Home-page: https://github.com/Akkimehr/eda-fe-model
Author: ['Akshat Mehrotra', 'Mohammad Shaheer Khan']
Author-email: akshat117@gmail.com
License: MIT
Keywords: EDA,Feature_selection,Model_hyper_parametrs
Platform: UNKNOWN
Description-Content-Type: text/markdown
Requires-Dist: numpy (>=1.18.5)
Requires-Dist: pandas (>=1.0.5)
Requires-Dist: scikit-learn (>=0.23.1)
Requires-Dist: statsmodels (>=0.11.1)
Requires-Dist: tensorflow (>=2.1.0)

# EDA FEATURE_EXTRACTOR MODEL

A python package to do EDA, feature selection and display the best hyperparameters for a pre-built classification model.

Useful for datasets with no NaNs or null values present.
Can be used for normal classification tasks, next update will work for Regression type problems and incorporate a sorted arrangement of variables.

before utilizing the package, ensure no Null or NaN values remain.
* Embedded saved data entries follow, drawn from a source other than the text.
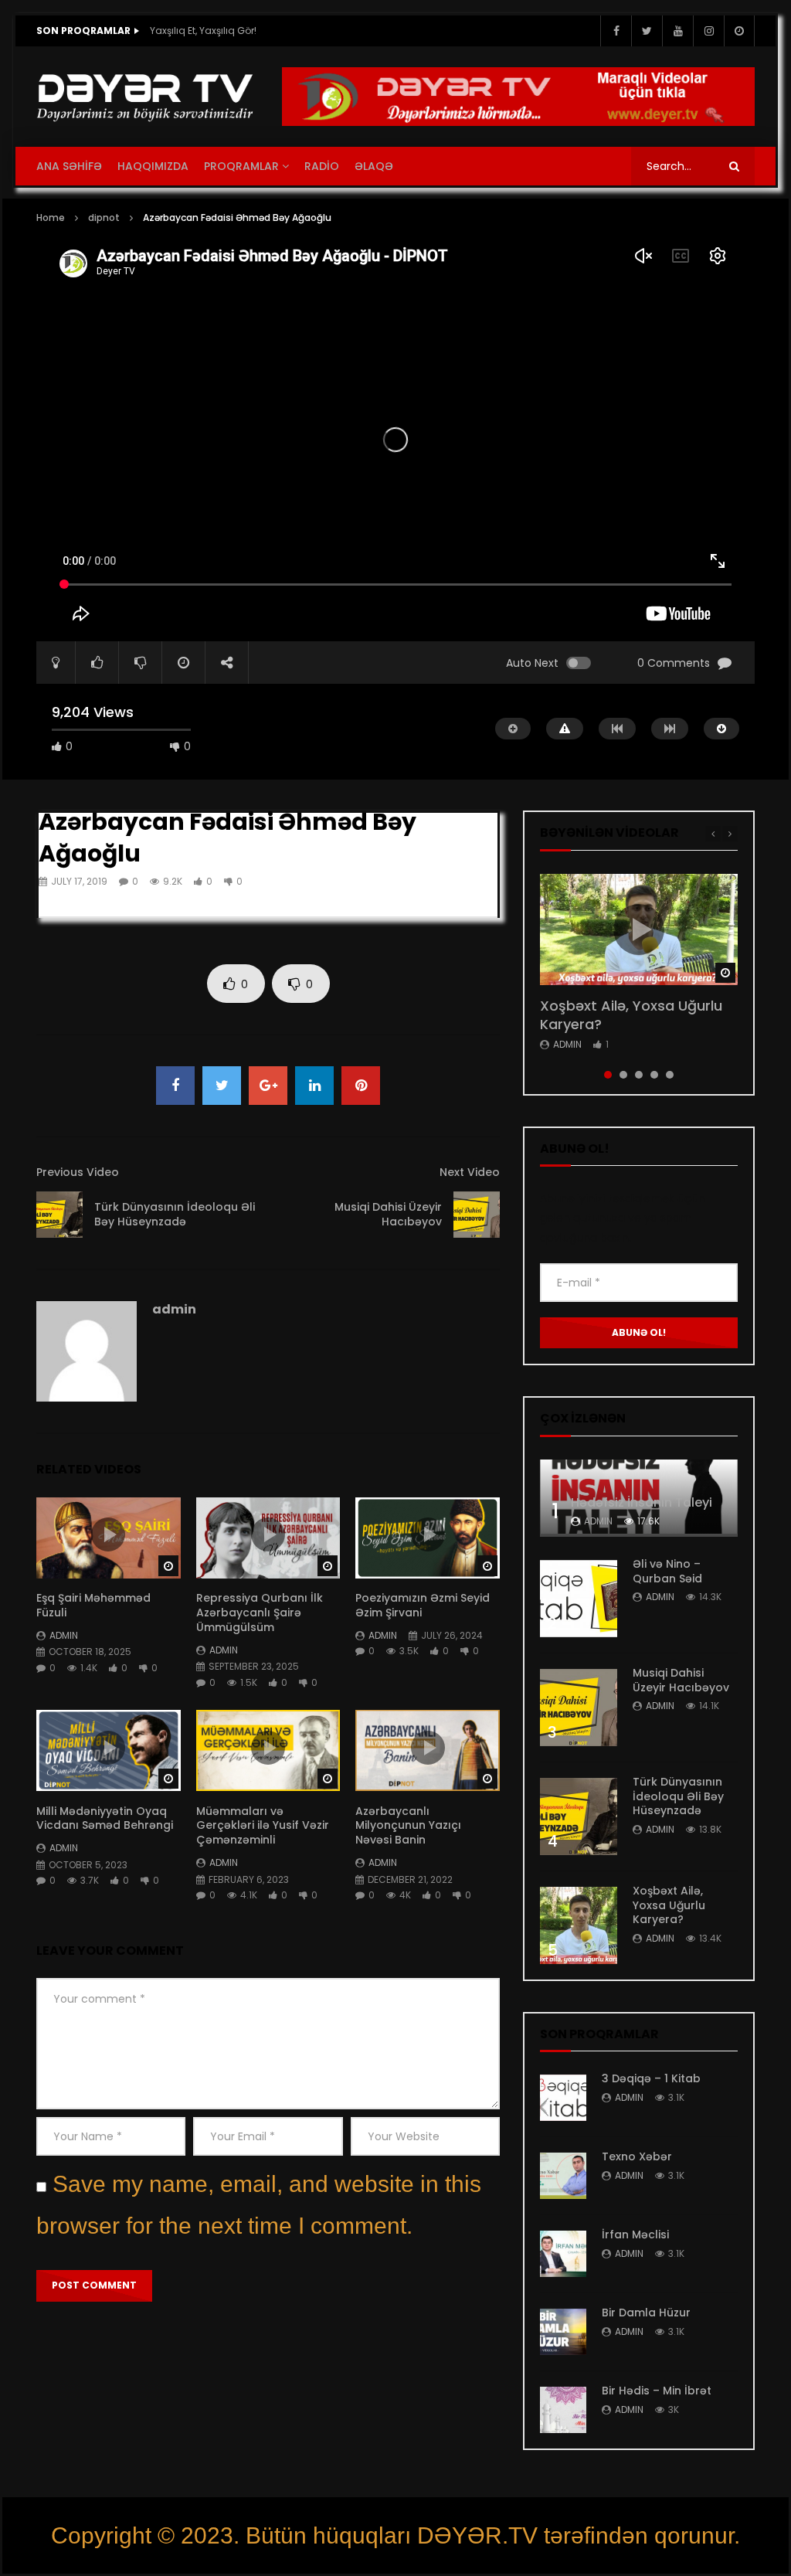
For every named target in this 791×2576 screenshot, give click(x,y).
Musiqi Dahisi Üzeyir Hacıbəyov (388, 1214)
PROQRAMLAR (241, 166)
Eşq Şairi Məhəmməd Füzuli (93, 1605)
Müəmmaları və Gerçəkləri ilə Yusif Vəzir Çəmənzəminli (262, 1825)
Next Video (470, 1172)
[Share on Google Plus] (268, 1085)
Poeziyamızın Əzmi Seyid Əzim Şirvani (422, 1605)
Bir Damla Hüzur (646, 2312)
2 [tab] (623, 1075)
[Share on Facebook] (175, 1085)
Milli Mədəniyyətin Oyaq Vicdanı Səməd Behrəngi (104, 1818)
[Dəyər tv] (145, 97)
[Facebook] (615, 30)
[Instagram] (708, 30)
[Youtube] (677, 30)
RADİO (321, 166)
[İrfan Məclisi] (563, 2254)
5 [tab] (670, 1075)
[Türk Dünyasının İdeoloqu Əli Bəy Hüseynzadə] (59, 1214)
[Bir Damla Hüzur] (563, 2332)
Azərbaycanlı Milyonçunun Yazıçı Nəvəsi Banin (408, 1825)
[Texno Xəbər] (563, 2176)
    pip install eda-fe-model

    pip install eda-fe-model==0.3.2

## Using the library
    from eda_fe_model import package

    package.EDA()
    package.feature_extraction()

Use to_categorical from keras.utils, to One Hot Encode the labels

    package.build_best_model()
    package.model_create()


## EDA
package.EDA accepts the following:

            dataset = pandas dataframe
            columns_drop = columns to drop as a list. Accepts None
            one_hot_encode = True/False
            label_encode = True/False
            normalize = True/False
            standardize = True/False
            target_varaible = single target, y, as array
            test_size = percentage of the dataset to be used for testing purposes
            random_state

    If the dataset only consists of categorical variables, set normalize or standardize to True.
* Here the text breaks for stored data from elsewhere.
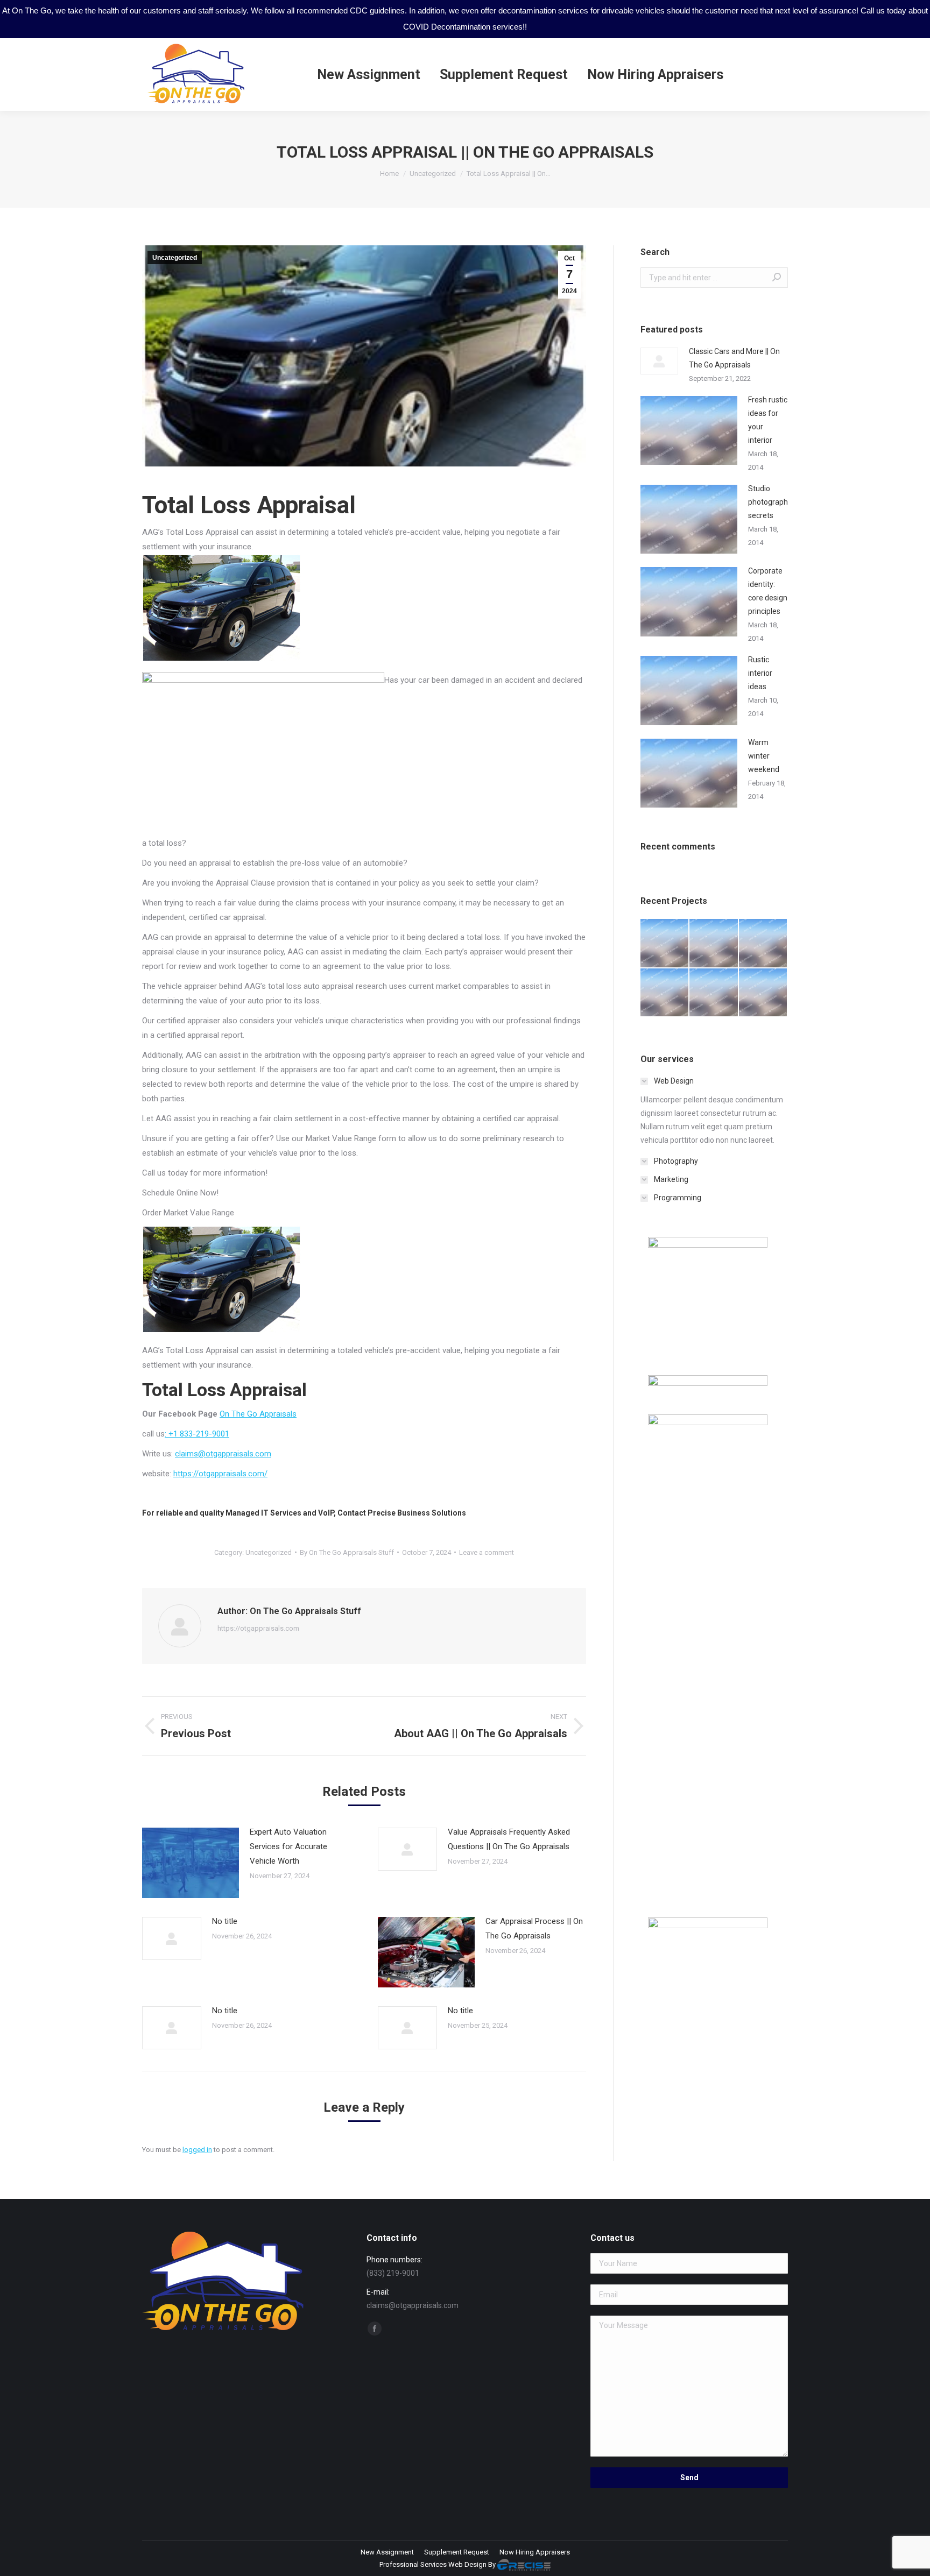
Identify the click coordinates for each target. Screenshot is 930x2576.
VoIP (326, 1513)
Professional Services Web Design (433, 2564)
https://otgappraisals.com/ (220, 1473)
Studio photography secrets (770, 502)
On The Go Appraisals (258, 1414)
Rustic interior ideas (760, 673)
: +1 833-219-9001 (197, 1434)
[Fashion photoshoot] (664, 992)
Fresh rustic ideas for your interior (767, 419)
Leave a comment (486, 1552)
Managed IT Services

    returns the splitted dataset: x_train, x_test, y_train, y_test (respectively)


## FEATURE EXTRACTION
package.feature_extraction accepts the following:

            train_X = train dataset consisting of predictors
            train_Y = train labels
            test_X = test dataset consisting of predictors
            test_Y = test labels
            rfe = True/False; Do you want to use Random Feature Extractor
            dim_out = Used only if rfe=True; output dimension; number of features to be selected 
            distribution = Distibution of the dataset you want to use for GLM

    If rfe is False, set dim_out and distribution to be None, to return the input x and y for train and test datasets.
    Try changing the distribution if error due to convergence appear.
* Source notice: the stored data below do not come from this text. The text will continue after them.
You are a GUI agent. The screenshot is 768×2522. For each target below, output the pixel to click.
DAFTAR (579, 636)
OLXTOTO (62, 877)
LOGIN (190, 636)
    returns x_train and x_test datasets with the user entered dimension/predictors


## BUILD BEST MODEL
package.build_best_model accepts the follwoing:

            x = train dataset consisting of predictors
            y = One HOt Encoded training labels

    returns a RandomizedSearchCV object.

    Best Score: results.best_score_
    Best Parameters: results.best_params_

## CREATING THE MODEL
package.model_create accpets the best parameters from the build_best_model() and runs the model for a user specified epochs.

            x = the new train dataset consisting of just the predictors.
            y = One Hot encoded training labels